> _READING PASSAGE_
○ ○ ○ ○ ○ ○ ○

I'm writing a function to clean some CEX data (doesn't really matter), and I cannot figure out why I am unable to use %in% to subset a data frame with a list when I am able to perform the analogous operation with == on a single item. What I am attempting to perform is like f_fails() below. Unless I'm mistaken, I need to be able to feed a string but cannot.
Is there something distinct about %in% in items 6 and 8 below that does not apply for ==? How can I perform 6 and 8 in another way?
# Test Data
set.seed(123)
df <- data.frame(
NEWID = rep(1:10, 1, each = 10),
COST = rnorm(100, 1000, 10),
UCC = round(runif(100, 3995, 4005))
)
# All of these work except the 6th one
# 1.
df[df$UCC == 4000,]
# 2.
df[df$"UCC" == 4000,]
# 3.
df[df["UCC"] == 4000,]
# 4.
df[df$UCC %in% c(4000,4001),]
# 5.

○ ○ ○ ○ ○ ○ ○

> _RAW RECORDS_
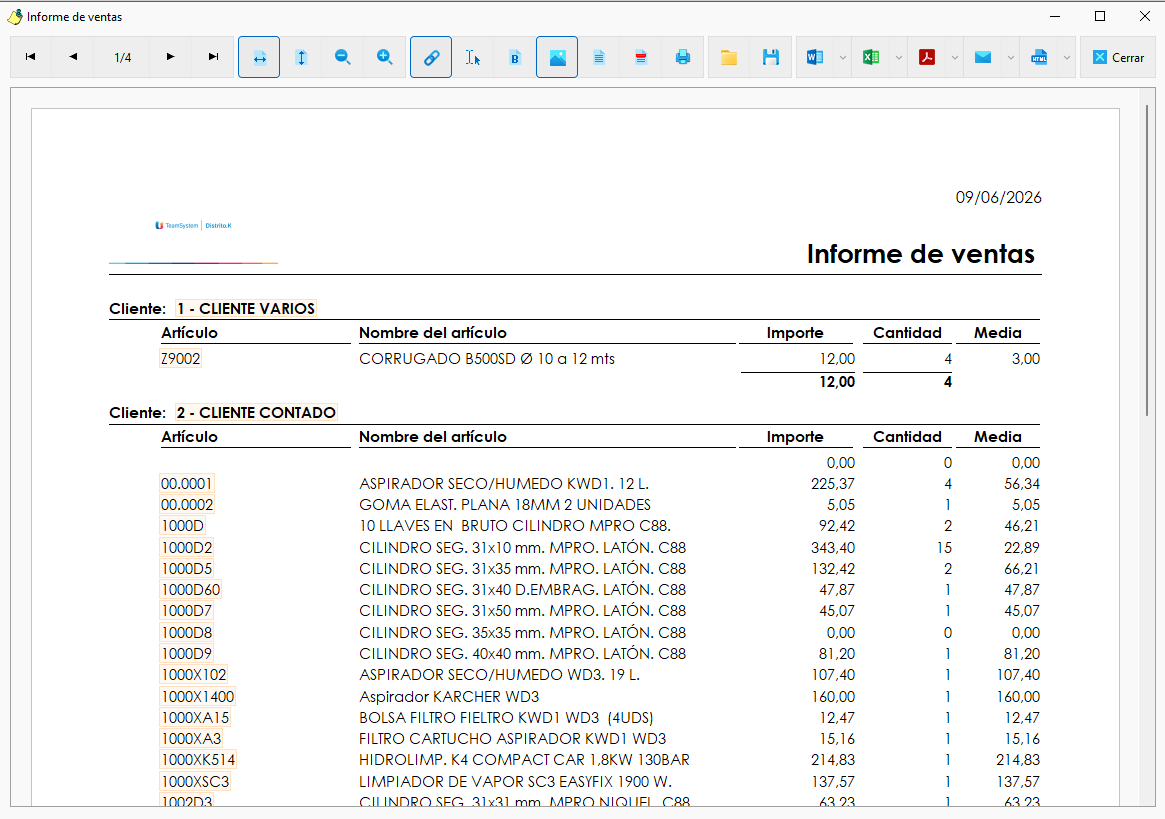Screen dimensions: 1165x819
Task: Toggle fit to page width
Action: coord(259,57)
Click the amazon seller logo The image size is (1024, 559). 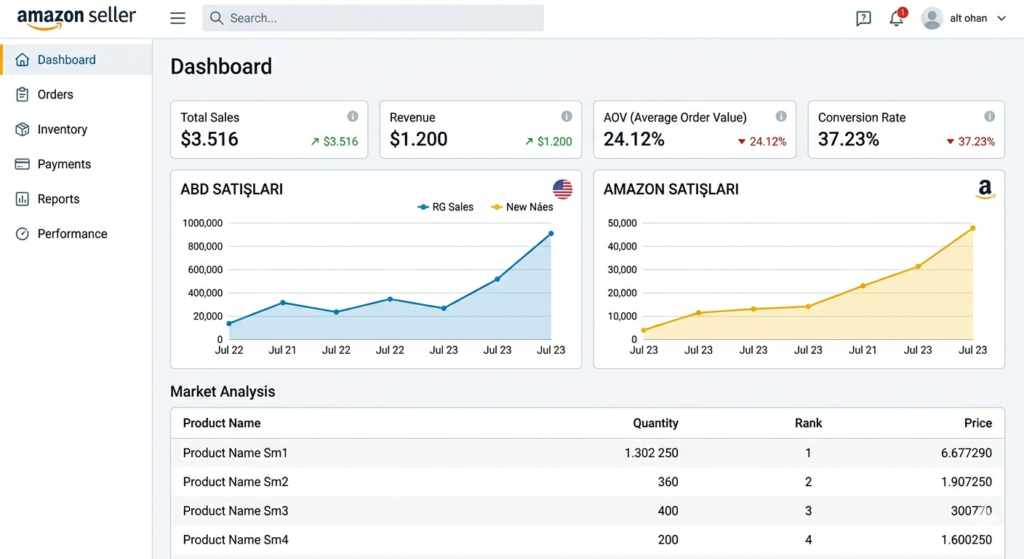(76, 18)
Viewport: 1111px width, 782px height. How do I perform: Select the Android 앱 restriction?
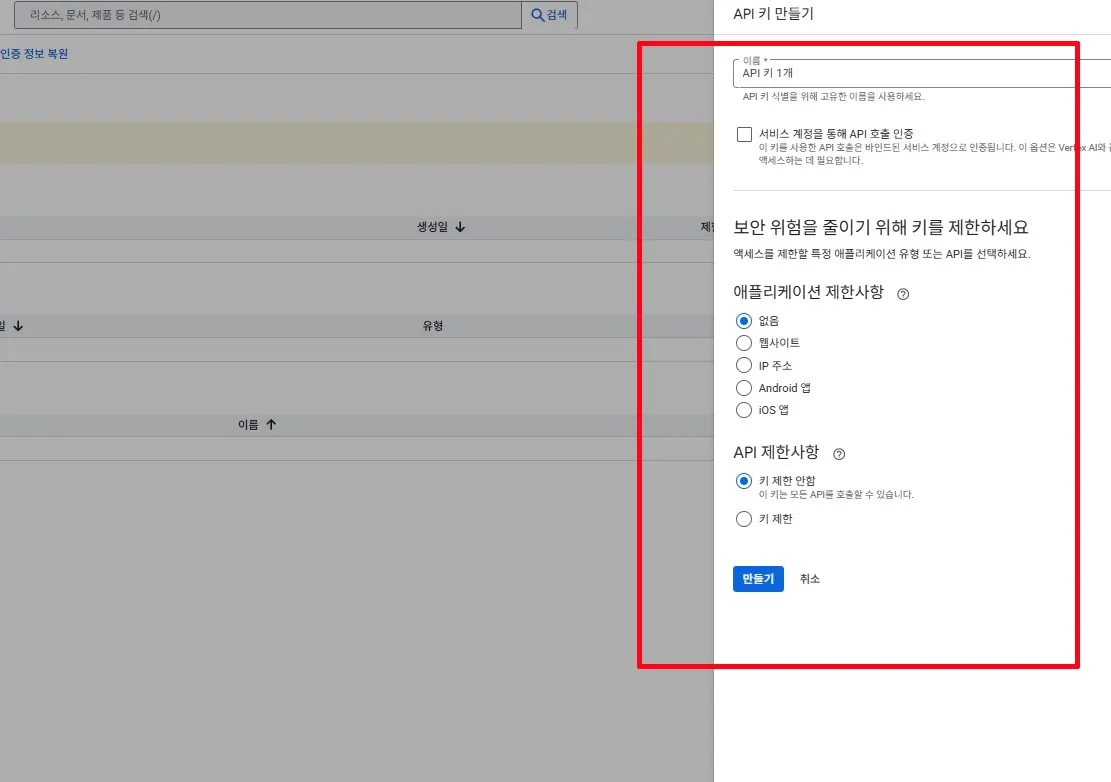click(x=743, y=387)
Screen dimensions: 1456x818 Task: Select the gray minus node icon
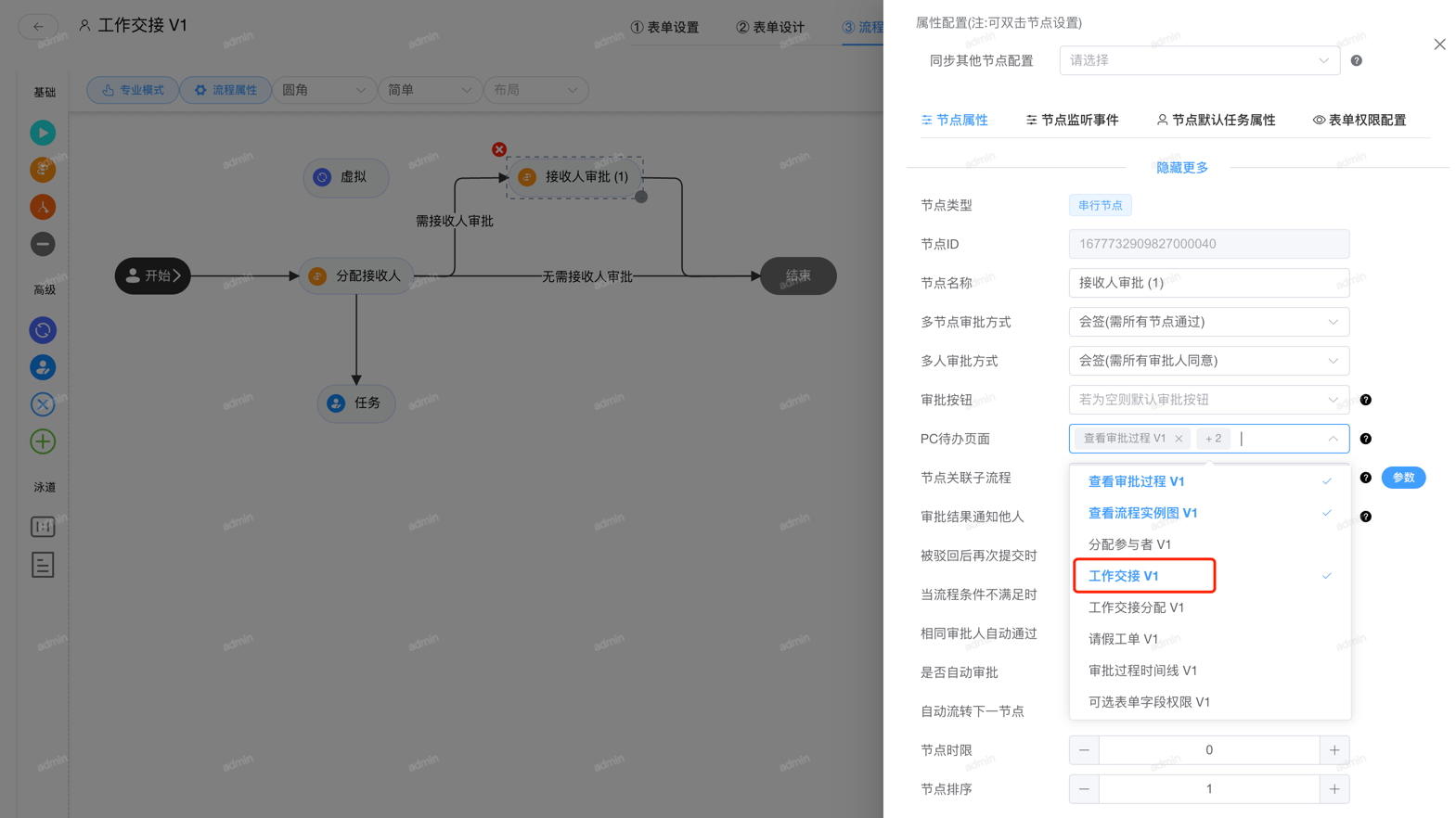tap(43, 244)
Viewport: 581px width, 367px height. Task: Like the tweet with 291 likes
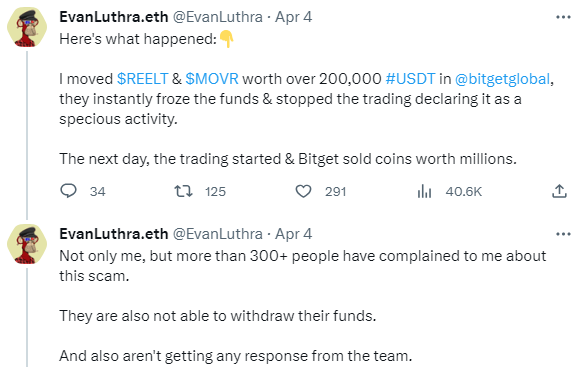[x=303, y=191]
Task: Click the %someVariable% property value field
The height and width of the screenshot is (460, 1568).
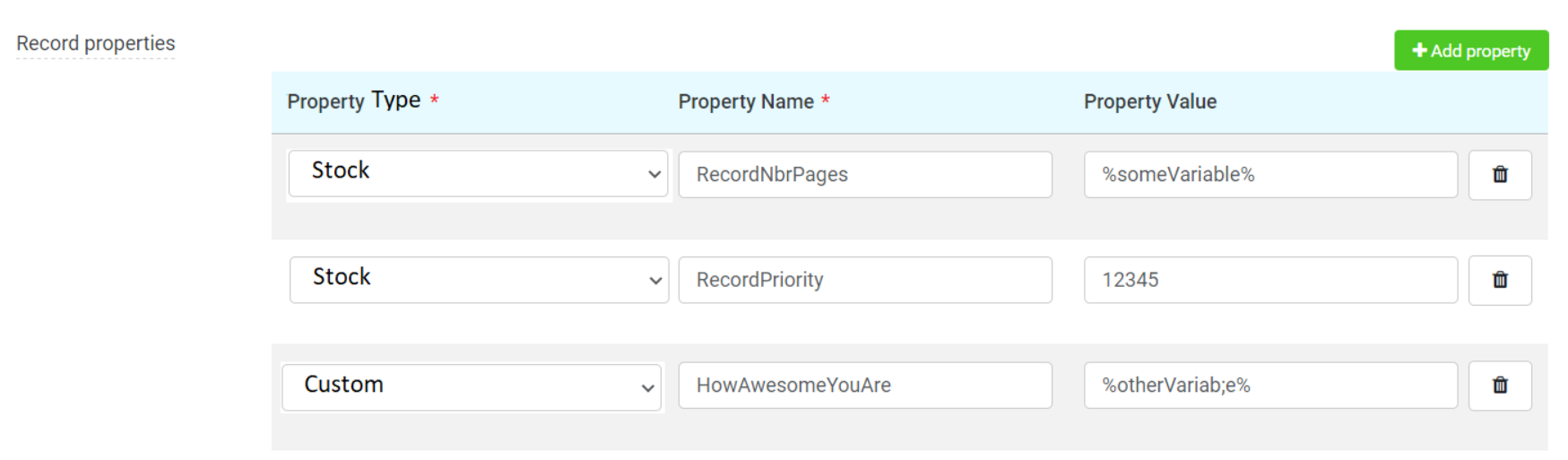Action: [x=1269, y=175]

○ ○ ○ ○ ○ ○ ○

> _PROBLEM SET_
(1) In the forum post about subsetting a data frame in R, list every numbered test line whose subsetting expression uses the == operator.
(2) Answer these questions about the forum post on subsetting a data frame in R:
(a) What value is passed to set.seed?
(b) Besides ==, which operator does the poster have trouble using?
(c) Which two values does test line 4 match against?
(3) Continue the forum post about subsetting a data frame in R from the point where it stops.

> _EXERCISE ANSWERS_
(1)
df[df$UCC == 4000,]
df[df$"UCC" == 4000,]
df[df["UCC"] == 4000,]

(2)
(a) 123
(b) %in%
(c) 4000 and 4001

(3)
df[df$"UCC" %in% c(4000,4001),]
# 6. The one I need does not work
df[df["UCC"] %in% c(4000,4001),]
# 7. This works fine
f_works <- function(data, filter_var, one_val){
# I can feed values with == and filter
d <- data[data[filter_var] == one_val,]
d
}
# 8. This (what I want) returns an empty data frame.
f_fails <- function(data = df, filter_var, many_vals){
# I cannot feed 2+ values with %in% and filter
d <- data[data[filter_var] %in% many_vals,]
d
}
f_works(df, "UCC", 4000)
f_fails(df, "UCC", c(4000,4001))